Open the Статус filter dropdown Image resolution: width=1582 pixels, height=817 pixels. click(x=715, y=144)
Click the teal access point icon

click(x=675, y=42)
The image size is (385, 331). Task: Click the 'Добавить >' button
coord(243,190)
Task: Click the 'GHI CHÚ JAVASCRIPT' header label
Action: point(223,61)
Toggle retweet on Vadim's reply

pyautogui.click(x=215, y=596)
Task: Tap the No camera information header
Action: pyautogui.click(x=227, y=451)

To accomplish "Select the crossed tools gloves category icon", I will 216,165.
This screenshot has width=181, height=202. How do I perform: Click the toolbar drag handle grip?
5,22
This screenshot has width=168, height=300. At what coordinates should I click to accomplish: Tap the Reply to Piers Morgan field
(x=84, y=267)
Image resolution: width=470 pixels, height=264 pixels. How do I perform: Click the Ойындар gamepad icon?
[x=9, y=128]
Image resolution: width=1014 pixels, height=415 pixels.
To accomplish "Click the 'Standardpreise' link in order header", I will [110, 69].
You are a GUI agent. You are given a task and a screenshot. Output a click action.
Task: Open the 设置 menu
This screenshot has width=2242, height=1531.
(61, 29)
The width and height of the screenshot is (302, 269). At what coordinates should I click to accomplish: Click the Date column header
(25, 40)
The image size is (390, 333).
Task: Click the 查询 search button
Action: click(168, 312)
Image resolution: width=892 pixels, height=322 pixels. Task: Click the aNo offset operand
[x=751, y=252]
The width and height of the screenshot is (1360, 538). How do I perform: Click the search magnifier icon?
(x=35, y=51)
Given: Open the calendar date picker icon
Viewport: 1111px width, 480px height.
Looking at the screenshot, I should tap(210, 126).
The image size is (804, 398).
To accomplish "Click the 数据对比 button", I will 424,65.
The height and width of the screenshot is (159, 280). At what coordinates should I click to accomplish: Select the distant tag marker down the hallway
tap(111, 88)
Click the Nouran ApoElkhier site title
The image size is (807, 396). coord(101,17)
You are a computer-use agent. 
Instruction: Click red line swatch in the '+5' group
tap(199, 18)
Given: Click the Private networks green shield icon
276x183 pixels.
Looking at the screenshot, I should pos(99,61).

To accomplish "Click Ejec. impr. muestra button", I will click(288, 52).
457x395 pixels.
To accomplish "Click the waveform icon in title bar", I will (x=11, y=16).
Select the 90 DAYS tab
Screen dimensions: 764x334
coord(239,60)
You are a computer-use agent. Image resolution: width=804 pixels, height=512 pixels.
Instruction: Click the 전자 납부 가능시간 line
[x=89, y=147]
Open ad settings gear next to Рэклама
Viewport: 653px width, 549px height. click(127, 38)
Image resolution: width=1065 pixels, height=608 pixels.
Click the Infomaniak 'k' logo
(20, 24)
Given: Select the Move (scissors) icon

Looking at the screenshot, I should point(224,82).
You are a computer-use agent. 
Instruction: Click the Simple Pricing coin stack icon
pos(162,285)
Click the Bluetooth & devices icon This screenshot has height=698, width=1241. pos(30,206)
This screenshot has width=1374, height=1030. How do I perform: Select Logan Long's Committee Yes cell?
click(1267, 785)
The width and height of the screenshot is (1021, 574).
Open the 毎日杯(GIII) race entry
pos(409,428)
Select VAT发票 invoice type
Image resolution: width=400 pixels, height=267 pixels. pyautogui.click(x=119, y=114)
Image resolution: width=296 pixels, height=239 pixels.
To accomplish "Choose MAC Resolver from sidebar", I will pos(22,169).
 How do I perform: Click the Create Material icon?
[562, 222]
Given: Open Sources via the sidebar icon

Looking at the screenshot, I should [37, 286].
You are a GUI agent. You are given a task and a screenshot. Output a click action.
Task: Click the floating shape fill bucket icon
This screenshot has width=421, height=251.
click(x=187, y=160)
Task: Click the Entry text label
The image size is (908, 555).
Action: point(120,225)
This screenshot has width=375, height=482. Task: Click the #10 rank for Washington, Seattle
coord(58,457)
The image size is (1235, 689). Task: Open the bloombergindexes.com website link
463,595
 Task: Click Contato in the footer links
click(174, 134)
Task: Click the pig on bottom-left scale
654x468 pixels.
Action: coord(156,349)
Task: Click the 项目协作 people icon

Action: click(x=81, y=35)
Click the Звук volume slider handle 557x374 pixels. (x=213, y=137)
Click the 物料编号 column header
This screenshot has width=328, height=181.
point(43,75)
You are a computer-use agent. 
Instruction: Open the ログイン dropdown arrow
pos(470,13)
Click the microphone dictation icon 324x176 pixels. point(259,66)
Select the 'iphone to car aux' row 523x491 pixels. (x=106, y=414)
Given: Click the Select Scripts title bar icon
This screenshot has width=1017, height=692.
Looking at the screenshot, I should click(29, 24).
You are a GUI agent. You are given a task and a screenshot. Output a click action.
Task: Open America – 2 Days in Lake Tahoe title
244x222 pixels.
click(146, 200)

_WHAT TO PRODUCE_:
Repeat precisely, and with nothing added, every line from the one containing "Click the Bluetooth" to the last line of the listing above.

_SOLUTION BELOW_:
Click the Bluetooth & devices icon This screenshot has height=698, width=1241. pos(30,206)
This screenshot has width=1374, height=1030. How do I perform: Select Logan Long's Committee Yes cell?
click(1267, 785)
The width and height of the screenshot is (1021, 574).
Open the 毎日杯(GIII) race entry
pos(409,428)
Select VAT发票 invoice type
Image resolution: width=400 pixels, height=267 pixels. pyautogui.click(x=119, y=114)
Image resolution: width=296 pixels, height=239 pixels.
To accomplish "Choose MAC Resolver from sidebar", I will pos(22,169).
 How do I perform: Click the Create Material icon?
[562, 222]
Given: Open Sources via the sidebar icon

Looking at the screenshot, I should [37, 286].
You are a GUI agent. You are given a task and a screenshot. Output a click action.
Task: Click the floating shape fill bucket icon
This screenshot has width=421, height=251.
click(x=187, y=160)
Task: Click the Entry text label
The image size is (908, 555).
Action: point(120,225)
This screenshot has width=375, height=482. Task: Click the #10 rank for Washington, Seattle
coord(58,457)
The image size is (1235, 689). Task: Open the bloombergindexes.com website link
463,595
 Task: Click Contato in the footer links
click(174, 134)
Task: Click the pig on bottom-left scale
654x468 pixels.
Action: coord(156,349)
Task: Click the 项目协作 people icon

Action: click(x=81, y=35)
Click the Звук volume slider handle 557x374 pixels. (x=213, y=137)
Click the 物料编号 column header
This screenshot has width=328, height=181.
point(43,75)
You are a computer-use agent. 
Instruction: Open the ログイン dropdown arrow
pos(470,13)
Click the microphone dictation icon 324x176 pixels. point(259,66)
Select the 'iphone to car aux' row 523x491 pixels. (x=106, y=414)
Given: Click the Select Scripts title bar icon
This screenshot has width=1017, height=692.
Looking at the screenshot, I should click(29, 24).
You are a GUI agent. You are given a task and a screenshot. Output a click action.
Task: Open America – 2 Days in Lake Tahoe title
244x222 pixels.
click(146, 200)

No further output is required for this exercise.